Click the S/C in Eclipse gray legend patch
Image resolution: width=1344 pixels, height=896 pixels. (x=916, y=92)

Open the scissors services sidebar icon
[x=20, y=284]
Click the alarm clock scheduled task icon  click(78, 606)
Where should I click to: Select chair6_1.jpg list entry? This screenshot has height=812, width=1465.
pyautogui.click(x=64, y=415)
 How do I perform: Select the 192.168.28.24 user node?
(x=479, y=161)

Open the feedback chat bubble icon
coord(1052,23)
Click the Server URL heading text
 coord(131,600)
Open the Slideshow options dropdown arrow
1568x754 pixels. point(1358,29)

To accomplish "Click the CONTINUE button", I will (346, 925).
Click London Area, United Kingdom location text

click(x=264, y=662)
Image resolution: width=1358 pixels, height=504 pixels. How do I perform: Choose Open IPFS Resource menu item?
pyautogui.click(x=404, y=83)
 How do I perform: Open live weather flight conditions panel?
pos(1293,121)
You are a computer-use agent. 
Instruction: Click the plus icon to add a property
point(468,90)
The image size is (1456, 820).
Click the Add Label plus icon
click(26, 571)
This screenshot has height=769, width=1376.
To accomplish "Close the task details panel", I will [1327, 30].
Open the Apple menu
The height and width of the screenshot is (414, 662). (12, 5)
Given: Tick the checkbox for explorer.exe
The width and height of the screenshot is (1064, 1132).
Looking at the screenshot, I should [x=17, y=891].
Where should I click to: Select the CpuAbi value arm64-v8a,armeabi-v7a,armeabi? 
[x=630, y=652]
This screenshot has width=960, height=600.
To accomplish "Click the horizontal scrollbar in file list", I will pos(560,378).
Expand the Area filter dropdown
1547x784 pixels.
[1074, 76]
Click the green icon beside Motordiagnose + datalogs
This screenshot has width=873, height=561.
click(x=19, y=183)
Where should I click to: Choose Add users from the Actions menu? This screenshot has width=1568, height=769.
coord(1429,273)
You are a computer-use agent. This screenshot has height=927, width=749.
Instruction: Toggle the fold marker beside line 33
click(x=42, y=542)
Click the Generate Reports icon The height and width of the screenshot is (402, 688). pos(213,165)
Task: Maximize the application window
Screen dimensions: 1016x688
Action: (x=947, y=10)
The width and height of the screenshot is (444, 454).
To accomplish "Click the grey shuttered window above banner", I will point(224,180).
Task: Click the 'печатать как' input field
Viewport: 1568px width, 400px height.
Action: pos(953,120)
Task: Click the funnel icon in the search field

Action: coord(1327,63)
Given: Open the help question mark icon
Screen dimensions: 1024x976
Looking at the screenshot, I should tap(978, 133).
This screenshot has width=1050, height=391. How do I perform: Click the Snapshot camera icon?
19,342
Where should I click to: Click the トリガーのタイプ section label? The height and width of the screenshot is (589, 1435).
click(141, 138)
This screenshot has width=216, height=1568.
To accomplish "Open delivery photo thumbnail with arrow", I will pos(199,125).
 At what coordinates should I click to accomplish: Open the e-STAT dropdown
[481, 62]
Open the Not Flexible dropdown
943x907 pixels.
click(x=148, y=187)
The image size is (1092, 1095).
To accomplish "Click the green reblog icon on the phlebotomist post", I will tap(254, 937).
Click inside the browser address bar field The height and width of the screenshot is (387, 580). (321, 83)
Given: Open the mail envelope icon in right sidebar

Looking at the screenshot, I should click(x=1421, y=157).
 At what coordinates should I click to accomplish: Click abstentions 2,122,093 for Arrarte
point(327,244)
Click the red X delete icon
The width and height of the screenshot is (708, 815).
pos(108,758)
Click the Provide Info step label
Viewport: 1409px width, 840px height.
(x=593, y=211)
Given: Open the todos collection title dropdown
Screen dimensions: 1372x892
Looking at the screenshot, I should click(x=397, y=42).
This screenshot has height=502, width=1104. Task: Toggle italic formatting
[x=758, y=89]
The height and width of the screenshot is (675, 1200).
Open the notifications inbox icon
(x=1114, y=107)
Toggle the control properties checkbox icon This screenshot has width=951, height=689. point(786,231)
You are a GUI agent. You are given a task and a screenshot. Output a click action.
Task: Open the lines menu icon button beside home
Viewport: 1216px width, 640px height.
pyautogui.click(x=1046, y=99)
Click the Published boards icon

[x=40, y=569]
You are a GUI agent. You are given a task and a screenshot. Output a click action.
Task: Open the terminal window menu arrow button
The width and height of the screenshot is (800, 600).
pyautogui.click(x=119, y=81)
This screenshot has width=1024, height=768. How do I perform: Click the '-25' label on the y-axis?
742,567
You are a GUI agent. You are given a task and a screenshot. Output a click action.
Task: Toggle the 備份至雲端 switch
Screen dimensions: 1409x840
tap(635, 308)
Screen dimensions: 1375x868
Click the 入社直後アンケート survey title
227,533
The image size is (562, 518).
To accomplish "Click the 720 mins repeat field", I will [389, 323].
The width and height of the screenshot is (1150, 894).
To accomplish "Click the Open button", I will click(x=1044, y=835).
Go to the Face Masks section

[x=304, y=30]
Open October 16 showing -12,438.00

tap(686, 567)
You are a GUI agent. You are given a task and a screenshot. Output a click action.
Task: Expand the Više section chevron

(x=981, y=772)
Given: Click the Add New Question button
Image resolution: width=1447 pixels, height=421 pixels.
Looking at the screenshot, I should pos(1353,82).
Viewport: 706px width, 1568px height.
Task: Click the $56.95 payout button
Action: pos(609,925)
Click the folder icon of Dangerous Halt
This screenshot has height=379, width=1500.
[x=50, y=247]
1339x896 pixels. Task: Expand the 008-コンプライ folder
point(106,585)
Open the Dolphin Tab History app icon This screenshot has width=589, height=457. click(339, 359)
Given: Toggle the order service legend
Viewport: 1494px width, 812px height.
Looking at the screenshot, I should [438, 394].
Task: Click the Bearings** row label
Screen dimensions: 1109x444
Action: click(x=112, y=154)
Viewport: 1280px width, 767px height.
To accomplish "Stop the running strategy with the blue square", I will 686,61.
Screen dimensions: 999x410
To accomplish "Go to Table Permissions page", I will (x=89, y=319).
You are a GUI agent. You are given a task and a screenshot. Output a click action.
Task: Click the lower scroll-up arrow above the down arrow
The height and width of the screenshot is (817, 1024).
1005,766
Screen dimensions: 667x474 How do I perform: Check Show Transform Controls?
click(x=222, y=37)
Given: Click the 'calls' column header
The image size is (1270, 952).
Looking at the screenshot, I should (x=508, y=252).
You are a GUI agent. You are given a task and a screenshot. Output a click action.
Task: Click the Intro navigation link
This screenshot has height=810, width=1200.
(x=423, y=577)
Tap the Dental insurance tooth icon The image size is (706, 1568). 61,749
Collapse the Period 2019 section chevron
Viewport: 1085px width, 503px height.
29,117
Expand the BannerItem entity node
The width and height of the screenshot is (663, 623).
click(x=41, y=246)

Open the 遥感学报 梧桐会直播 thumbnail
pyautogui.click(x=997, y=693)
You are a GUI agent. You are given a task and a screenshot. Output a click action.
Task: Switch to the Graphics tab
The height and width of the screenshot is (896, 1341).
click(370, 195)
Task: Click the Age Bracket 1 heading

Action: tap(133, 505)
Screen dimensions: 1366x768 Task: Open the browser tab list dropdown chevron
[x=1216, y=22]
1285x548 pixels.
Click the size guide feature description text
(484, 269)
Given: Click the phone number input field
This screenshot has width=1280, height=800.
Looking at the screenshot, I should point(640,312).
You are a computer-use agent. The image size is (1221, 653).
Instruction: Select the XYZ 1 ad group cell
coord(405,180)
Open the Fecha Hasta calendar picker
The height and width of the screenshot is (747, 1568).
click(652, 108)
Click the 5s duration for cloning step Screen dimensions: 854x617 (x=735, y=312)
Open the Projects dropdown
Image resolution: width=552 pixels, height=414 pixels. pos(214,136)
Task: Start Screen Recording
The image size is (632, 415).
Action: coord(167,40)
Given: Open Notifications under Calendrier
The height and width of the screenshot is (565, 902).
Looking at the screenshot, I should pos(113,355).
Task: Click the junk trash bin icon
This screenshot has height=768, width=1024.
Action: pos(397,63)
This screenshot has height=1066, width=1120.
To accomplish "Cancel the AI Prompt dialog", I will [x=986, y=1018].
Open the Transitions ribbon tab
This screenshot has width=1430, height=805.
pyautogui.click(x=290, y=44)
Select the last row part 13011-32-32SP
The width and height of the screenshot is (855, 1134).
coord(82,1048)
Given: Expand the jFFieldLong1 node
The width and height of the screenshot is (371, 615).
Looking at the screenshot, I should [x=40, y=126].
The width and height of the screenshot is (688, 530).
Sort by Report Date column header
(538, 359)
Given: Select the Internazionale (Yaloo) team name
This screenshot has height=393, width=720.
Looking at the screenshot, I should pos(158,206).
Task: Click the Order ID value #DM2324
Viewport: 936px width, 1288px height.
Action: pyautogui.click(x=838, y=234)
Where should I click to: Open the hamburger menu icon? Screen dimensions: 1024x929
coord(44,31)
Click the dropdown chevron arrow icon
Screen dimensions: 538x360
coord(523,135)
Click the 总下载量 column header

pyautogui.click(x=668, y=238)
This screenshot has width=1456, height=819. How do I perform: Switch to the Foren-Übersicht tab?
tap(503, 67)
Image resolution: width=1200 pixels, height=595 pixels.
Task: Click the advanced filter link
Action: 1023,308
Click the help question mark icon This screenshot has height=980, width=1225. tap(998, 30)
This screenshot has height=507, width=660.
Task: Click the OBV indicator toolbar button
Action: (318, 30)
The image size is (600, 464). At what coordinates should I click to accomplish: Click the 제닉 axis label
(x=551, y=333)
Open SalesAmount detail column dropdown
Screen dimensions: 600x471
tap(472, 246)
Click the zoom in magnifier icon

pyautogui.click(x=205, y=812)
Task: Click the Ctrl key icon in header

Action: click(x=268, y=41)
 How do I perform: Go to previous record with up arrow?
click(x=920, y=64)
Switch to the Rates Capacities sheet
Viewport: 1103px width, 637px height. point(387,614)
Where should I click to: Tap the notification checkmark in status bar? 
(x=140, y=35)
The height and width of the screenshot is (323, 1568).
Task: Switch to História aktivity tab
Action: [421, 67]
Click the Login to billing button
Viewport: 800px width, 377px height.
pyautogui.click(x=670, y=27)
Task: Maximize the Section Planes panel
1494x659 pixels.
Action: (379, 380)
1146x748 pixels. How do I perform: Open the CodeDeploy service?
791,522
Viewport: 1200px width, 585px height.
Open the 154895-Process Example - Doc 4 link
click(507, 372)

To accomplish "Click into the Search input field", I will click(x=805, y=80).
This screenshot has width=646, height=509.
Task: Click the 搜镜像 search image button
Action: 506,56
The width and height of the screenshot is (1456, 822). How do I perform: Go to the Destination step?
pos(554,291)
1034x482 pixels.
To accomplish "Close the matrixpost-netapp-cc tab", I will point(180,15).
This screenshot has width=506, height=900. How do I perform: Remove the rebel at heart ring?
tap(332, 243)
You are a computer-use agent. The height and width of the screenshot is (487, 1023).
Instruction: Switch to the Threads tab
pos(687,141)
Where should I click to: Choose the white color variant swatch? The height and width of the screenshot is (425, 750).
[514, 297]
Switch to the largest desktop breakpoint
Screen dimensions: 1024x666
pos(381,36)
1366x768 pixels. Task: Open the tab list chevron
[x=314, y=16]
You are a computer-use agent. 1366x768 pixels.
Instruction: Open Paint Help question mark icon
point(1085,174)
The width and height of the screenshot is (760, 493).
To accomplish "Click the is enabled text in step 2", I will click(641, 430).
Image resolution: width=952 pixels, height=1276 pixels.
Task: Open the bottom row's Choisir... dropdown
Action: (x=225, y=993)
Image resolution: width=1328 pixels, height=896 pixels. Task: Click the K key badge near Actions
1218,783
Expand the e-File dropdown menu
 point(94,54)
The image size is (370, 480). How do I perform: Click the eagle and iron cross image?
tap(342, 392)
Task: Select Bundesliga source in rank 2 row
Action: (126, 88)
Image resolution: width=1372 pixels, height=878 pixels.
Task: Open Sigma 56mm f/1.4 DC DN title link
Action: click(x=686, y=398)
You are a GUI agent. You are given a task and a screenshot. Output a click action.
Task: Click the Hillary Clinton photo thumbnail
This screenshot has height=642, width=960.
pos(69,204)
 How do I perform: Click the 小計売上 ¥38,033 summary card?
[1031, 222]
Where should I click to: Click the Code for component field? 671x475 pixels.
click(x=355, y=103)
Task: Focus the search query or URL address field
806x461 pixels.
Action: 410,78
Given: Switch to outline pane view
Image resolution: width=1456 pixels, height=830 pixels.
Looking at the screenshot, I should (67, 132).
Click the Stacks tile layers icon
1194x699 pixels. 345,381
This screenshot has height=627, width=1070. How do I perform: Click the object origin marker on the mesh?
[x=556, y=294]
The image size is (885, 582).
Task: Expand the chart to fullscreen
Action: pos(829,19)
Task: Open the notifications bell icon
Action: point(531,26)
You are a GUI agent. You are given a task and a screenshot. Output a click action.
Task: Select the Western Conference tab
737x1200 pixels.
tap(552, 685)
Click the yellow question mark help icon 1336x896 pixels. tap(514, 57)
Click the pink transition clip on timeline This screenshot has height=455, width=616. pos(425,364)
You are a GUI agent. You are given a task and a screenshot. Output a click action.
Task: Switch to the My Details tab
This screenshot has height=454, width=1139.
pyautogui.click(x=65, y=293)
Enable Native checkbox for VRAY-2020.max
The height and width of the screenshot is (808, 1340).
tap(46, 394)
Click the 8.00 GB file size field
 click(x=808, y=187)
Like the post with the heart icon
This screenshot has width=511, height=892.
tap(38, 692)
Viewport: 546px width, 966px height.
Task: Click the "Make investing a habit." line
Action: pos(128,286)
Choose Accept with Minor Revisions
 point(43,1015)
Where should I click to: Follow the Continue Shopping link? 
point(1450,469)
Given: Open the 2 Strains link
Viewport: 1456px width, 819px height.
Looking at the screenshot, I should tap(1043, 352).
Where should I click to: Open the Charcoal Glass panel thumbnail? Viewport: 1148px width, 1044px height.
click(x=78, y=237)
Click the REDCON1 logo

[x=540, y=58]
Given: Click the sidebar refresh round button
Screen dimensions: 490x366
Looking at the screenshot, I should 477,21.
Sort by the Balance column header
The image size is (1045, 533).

----------------

What to work on:
Please reproduce the records word for word, from the start of the records up to and including the line that contains "click(x=42, y=542)".

Solution for this problem:
Click the S/C in Eclipse gray legend patch
Image resolution: width=1344 pixels, height=896 pixels. (x=916, y=92)

Open the scissors services sidebar icon
[x=20, y=284]
Click the alarm clock scheduled task icon  click(78, 606)
Where should I click to: Select chair6_1.jpg list entry? This screenshot has height=812, width=1465.
pyautogui.click(x=64, y=415)
 How do I perform: Select the 192.168.28.24 user node?
(x=479, y=161)

Open the feedback chat bubble icon
coord(1052,23)
Click the Server URL heading text
 coord(131,600)
Open the Slideshow options dropdown arrow
1568x754 pixels. point(1358,29)

To accomplish "Click the CONTINUE button", I will (346, 925).
Click London Area, United Kingdom location text

click(x=264, y=662)
Image resolution: width=1358 pixels, height=504 pixels. How do I perform: Choose Open IPFS Resource menu item?
pyautogui.click(x=404, y=83)
 How do I perform: Open live weather flight conditions panel?
pos(1293,121)
You are a computer-use agent. 
Instruction: Click the plus icon to add a property
point(468,90)
The image size is (1456, 820).
Click the Add Label plus icon
click(26, 571)
This screenshot has height=769, width=1376.
To accomplish "Close the task details panel", I will [1327, 30].
Open the Apple menu
The height and width of the screenshot is (414, 662). (12, 5)
Given: Tick the checkbox for explorer.exe
The width and height of the screenshot is (1064, 1132).
Looking at the screenshot, I should [x=17, y=891].
Where should I click to: Select the CpuAbi value arm64-v8a,armeabi-v7a,armeabi? 
[x=630, y=652]
This screenshot has width=960, height=600.
To accomplish "Click the horizontal scrollbar in file list", I will pos(560,378).
Expand the Area filter dropdown
1547x784 pixels.
[1074, 76]
Click the green icon beside Motordiagnose + datalogs
This screenshot has width=873, height=561.
click(x=19, y=183)
Where should I click to: Choose Add users from the Actions menu? This screenshot has width=1568, height=769.
coord(1429,273)
You are a computer-use agent. This screenshot has height=927, width=749.
Instruction: Toggle the fold marker beside line 33
click(x=42, y=542)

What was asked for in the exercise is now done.